> [Consigne]: Rédigez la suite du texte sur le rôle autonome des infirmières, en reprenant juste après sa dernière phrase.

> [Texte fourni]:
▬▬▬▬▬▬

Milieu uni­ver­si­taire

Au vu du réfé­ren­tiel de for­ma­tion fran­çais, il est indis­pen­sa­ble d’« Affirmer nos com­pé­ten­ces auto­no­mes » au milieu uni­ver­si­taire, qui nous a refusé la créa­tion d’une filière en scien­ces infir­miè­res, lors de la der­nière réforme du diplôme. Celle ci existe pour­tant déjà depuis des décen­nies dans les autres pays de l’Union Européenne. Alors qu’en France, les scien­ces infir­miè­res se voient diluées dans d’autres dis­ci­pli­nes comme la méde­cine, la psy­cho­lo­gie, la socio­lo­gie, etc…

Mais il nous faut aussi affir­mer l’impor­tance de nos com­pé­ten­ces auto­no­mes à cer­tai­nes de nos consœurs, qui ne voient le « rôle propre infir­mier » qu’à tra­vers les soins de confort et d’hygiène. A l’hôpi­tal, “pren­dre soin” n’est guère valo­risé, et cette fonc­tion est sou­vent délé­guée à l’aide-soi­gnante.

Il est normal qu’une infir­mière débu­tante ait besoin de se ras­su­rer aux tra­vers des soins tech­ni­ques. Mais l’infir­mière fran­çaise à ten­dance à trop se consa­crer aux actes rele­vant du rôle délé­gué, voire à les consa­crer.
Il faut dire que la règle­men­ta­tion fran­çaise est basée sur un « décret d’actes », même si entre nous, nous par­lons de « décret de com­pé­ten­ces », pour éviter cette image de tâche­ronne, pardon, d’auxi­liaire médi­cale.

Modèles étrangers

En Belgique, la légis­la­tion parle d’un “art infir­mier”, et, je cite « de col­la­bo­rer à l’établissement du diag­nos­tic par le méde­cin ». Cette réfé­rence à l’art est per­ti­nente, car il se dégage des soins infir­miers un esprit d’auto­no­mie, qui imprime la marque de l’être libre, sur la vie de l’ins­ti­tu­tion hos­pi­ta­lière qui aurait ten­dance à l’écraser.

Dans les autres pays, l’infir­mière est l’acteur prin­ci­pal des soins de santé pri­maire. Elle fait moins d’actes médi­caux, mais plus de pré­ven­tion, d’accom­pa­gne­ment, d’écoute, de rela­tion d’aide, d’éducation thé­ra­peu­ti­que.

L’habi­lité tech­ni­que est un préa­la­ble indis­pen­sa­ble, car on ne peut entrer en rela­tion qu’avec quelqu’un dont on la confiance, mais la pres­ta­tion infir­mière passe aussi par une pré­sence et une écoute authen­ti­que. L’infir­mière est là pour rap­pe­ler au malade, en pyjama, allongé et affai­bli, que le fait pour elle d’être debout et dans un uni­forme blanc, ne lui retire pas sa citoyen­neté, qu’il est avant tout un être humain, reconnu comme une per­sonne, et non « l’appen­di­cite du 12 ».

▬▬▬▬▬▬

> [Données fournies]:
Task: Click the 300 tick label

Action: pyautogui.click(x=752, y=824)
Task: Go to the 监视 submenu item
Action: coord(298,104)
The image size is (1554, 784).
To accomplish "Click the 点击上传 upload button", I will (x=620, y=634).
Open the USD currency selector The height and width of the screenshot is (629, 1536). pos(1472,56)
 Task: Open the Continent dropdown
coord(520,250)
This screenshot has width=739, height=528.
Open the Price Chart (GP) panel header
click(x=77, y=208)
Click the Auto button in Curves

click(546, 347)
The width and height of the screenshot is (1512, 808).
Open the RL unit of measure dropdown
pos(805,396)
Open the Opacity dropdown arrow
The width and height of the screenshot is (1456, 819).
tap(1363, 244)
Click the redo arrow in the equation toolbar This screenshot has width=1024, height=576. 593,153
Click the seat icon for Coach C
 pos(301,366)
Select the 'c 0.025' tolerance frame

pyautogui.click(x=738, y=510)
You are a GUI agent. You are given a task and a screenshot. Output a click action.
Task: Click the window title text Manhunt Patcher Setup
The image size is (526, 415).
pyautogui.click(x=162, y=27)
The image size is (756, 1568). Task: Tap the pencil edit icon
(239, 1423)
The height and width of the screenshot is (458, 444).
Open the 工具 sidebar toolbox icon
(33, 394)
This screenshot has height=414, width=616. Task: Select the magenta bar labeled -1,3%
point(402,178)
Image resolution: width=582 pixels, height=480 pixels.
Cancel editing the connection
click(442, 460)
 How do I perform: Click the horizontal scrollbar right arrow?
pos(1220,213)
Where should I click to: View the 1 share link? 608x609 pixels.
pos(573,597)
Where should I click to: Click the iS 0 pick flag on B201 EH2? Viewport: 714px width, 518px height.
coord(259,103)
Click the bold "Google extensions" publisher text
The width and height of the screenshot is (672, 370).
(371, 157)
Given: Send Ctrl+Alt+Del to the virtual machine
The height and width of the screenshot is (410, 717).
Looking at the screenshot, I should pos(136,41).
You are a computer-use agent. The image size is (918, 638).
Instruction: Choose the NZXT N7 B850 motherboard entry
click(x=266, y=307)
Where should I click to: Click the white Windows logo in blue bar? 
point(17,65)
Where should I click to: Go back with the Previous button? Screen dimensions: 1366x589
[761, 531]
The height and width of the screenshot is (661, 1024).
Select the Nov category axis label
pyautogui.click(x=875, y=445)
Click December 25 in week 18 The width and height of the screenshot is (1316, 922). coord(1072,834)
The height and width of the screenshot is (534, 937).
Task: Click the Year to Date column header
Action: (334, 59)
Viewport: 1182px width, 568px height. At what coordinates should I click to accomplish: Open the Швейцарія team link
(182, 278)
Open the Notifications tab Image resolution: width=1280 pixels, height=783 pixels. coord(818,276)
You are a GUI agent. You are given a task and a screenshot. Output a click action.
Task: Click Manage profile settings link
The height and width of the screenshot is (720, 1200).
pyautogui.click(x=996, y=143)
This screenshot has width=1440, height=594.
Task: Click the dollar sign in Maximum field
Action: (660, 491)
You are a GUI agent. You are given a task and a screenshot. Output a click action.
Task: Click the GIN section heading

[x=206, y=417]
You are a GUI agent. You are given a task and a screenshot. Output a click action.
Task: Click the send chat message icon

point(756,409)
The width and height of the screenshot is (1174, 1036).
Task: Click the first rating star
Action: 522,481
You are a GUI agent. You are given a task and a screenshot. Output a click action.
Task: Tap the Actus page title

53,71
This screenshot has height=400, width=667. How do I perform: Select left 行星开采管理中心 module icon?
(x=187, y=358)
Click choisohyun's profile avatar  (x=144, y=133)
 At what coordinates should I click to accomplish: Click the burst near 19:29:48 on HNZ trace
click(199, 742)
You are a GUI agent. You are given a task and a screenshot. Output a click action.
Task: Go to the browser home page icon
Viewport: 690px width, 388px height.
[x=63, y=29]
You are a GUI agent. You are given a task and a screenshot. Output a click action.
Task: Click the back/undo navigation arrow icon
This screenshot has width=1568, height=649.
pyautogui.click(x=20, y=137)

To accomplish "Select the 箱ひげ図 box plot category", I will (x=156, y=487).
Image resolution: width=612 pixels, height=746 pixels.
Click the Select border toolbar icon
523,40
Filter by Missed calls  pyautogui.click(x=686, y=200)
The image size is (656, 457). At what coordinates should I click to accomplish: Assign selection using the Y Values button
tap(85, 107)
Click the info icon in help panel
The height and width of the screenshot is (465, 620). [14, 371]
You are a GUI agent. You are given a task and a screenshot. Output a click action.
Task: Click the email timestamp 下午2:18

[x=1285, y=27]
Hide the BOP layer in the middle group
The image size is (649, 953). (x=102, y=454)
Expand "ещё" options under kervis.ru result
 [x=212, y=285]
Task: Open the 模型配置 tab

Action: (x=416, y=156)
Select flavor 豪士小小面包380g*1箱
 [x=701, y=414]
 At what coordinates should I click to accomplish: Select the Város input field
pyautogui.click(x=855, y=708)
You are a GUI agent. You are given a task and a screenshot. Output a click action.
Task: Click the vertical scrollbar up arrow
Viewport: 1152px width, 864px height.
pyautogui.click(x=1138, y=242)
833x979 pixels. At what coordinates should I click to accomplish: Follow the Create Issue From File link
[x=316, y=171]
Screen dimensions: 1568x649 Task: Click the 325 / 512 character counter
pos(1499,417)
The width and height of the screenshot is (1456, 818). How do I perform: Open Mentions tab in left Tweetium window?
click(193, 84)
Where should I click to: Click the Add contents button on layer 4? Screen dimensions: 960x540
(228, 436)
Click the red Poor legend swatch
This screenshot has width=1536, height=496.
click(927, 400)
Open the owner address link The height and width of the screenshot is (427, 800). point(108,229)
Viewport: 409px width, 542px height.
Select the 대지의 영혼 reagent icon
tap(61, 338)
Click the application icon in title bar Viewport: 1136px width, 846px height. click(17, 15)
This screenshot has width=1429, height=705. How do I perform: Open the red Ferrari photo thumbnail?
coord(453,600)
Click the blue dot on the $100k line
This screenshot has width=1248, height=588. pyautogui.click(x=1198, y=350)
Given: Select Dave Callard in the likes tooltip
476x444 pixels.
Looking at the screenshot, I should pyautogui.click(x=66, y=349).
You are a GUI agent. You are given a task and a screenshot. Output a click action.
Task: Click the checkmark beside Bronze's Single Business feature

▬▬▬▬▬▬

> [Résultat de l'exercice]:
L’accom­pa­gne­ment véri­ta­ble consiste à faire un bout de chemin avec le malade, c’est-à-dire aller à sa ren­contre sur le chemin qui est le sien.
Soigner, c’est refu­ser une rela­tion infan­ti­li­sante et pater­na­liste, c’est aider celui qui souf­fre à sortir de son iso­le­ment, à bâtir un projet de vie com­pa­ti­ble avec son état.

Depuis la révo­lu­tion pas­teu­rienne, et le pas­sage de la méde­cine hip­po­cra­ti­que à la méde­cine scien­ti­fi­que, la pro­fes­sion infir­mière a recouru de plus en plus à la tech­ni­que, sui­vant en cela les pro­grès de la méde­cine, et la moder­ni­sa­tion des struc­tu­res de soins. Dans le même temps, elle a su conser­ver ce qui fait sa spé­ci­fi­cité, c’est-à-dire une rela­tion humaine très pro­fonde, et de tous les ins­tants, avec les patients, liée à la per­ma­nence des soins.

Ces deux carac­té­ris­ti­ques doi­vent être main­te­nues : il ne peut être ques­tion de pri­vi­lé­gier l’une aux dépens de l’autre, sous peine, soit de retour­ner au XIXe siècle, soit de concou­rir à une déshu­ma­ni­sa­tion des soins.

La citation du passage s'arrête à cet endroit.